Так уплывали недели, но Голуб не замечал в окружающих существенных перемен, кроме, пожалуй, некоторого отупения и равнодушия. Семейство Мартинцев уже не могло обходиться без него, ибо и печаль делается механической, превращаясь в тягостную скуку. Они привыкли поджидать Голуба по вечерам, когда сгущались сумерки. И он приходил, внося с собой прохладу улицы, громогласный и смущенный, приходил даже охотно, поскольку нет ничего более приятного, чем мгновения, проведенные в семье. Иногда света не зажигали вовсе, и в простоте и свежести таких вечеров Голуб остро и резко ощущал дыхание женственности.

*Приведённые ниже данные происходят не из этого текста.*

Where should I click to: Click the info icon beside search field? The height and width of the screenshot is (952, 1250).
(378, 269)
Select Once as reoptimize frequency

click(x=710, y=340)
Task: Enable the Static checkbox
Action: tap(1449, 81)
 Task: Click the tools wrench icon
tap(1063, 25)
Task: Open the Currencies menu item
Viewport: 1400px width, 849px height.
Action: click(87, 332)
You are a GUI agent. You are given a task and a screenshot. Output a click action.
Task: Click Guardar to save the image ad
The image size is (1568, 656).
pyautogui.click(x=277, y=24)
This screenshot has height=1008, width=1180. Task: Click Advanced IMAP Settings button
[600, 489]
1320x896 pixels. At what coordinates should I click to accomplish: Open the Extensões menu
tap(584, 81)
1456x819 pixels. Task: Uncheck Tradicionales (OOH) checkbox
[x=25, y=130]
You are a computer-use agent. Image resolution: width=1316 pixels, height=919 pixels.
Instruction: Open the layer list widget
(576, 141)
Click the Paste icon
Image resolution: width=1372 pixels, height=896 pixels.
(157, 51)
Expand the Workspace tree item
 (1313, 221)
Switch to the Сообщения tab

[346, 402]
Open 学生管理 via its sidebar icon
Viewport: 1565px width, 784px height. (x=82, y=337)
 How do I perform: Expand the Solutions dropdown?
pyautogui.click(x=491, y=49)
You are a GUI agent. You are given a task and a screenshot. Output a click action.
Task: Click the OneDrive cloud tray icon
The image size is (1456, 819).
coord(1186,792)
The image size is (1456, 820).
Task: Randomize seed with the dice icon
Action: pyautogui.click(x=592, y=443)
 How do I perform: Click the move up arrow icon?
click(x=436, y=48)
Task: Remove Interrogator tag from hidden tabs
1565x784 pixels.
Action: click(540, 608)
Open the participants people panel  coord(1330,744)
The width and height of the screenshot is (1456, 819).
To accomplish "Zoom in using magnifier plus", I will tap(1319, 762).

В одно из таких посещений разговор зашел о воспоминаниях детства. Голуб рассказывал о своем отрочестве, о мельнице, где он родился, о плотине, у которой тонул; и вдруг случилось нечто такое, чего никто не ожидал. В потемках зазвучал тихий и печальный, глухой, волнующий альт Лидиного голоса; она вспомнила о самом раннем своем детстве, о первой исповеди, о деревне, о платьицах, о том, как заблудились в лесу, о сотнях очень далеких и очень незначительных происшествий; в памяти ее всплыли такие подробности, словно они сотни и сотни раз уже вертелись у нее на языке, но — увы! — никак не находилось удобной минуты, когда можно было бы об этом рассказать. Очарованные домашние слушали этот голос и эти милые, ничего не значащие подробности; в тот вечер хозяйка забыла даже зажечь свет, а когда спохватилась, Лида уже не изменила своей свободной позы, так и осталась сидеть, поджав под себя ноги; и ничто уже не могло разрушить очарования возникшей интимности.
А потом опять пошли вечера, исполненные неловкости и стеснения, когда Лида оживала лишь ненадолго; Голуб заметил, что оживление приходило чаще всего, когда вспоминали о детстве, о сновидениях и предчувствиях, о суеверных страхах, о любви к животным, о вещах, начисто лишенных действия и глубоко интимных; в этих случаях Лида поддерживала беседу охотно, всякий раз оживляясь, и Голуб с удивлением отмечал, насколько потаенны, хрупки и робки самые, казалось бы, стойкие побеги жизни.
Как многие разочарованные люди, Голуб с подозрением относился к жизни. Он не слишком верил в людей, в благородство их побуждений; его ничуть не убеждала высокая патетика; он тотчас раскрывал мошенничество и истерию широковещательных жестов; и — как многие — отдавал предпочтение всему незначительному и неприметному. Всегда готовый отвергать любое оригинальничание и претенциозность, он терялся перед всем, в чем обнаруживал неосознанную, трепещущую, слепую жизнь души, полуслабость либо полуманию; подвергая сомнению любую истину, он низко склонялся предо всем, в чем слышал подлинный голос сердца.
Таким вот, ни с чем не сравнимым наслаждением было для него теперь слушать Лиду; сначала она будто бы делилась с собой одной, не реагируя на его присутствие, и это уже звучало как доверие; может быть, поэтому Голуб раньше других заметил в ней первый признак возрождения: потребность рассказать о себе.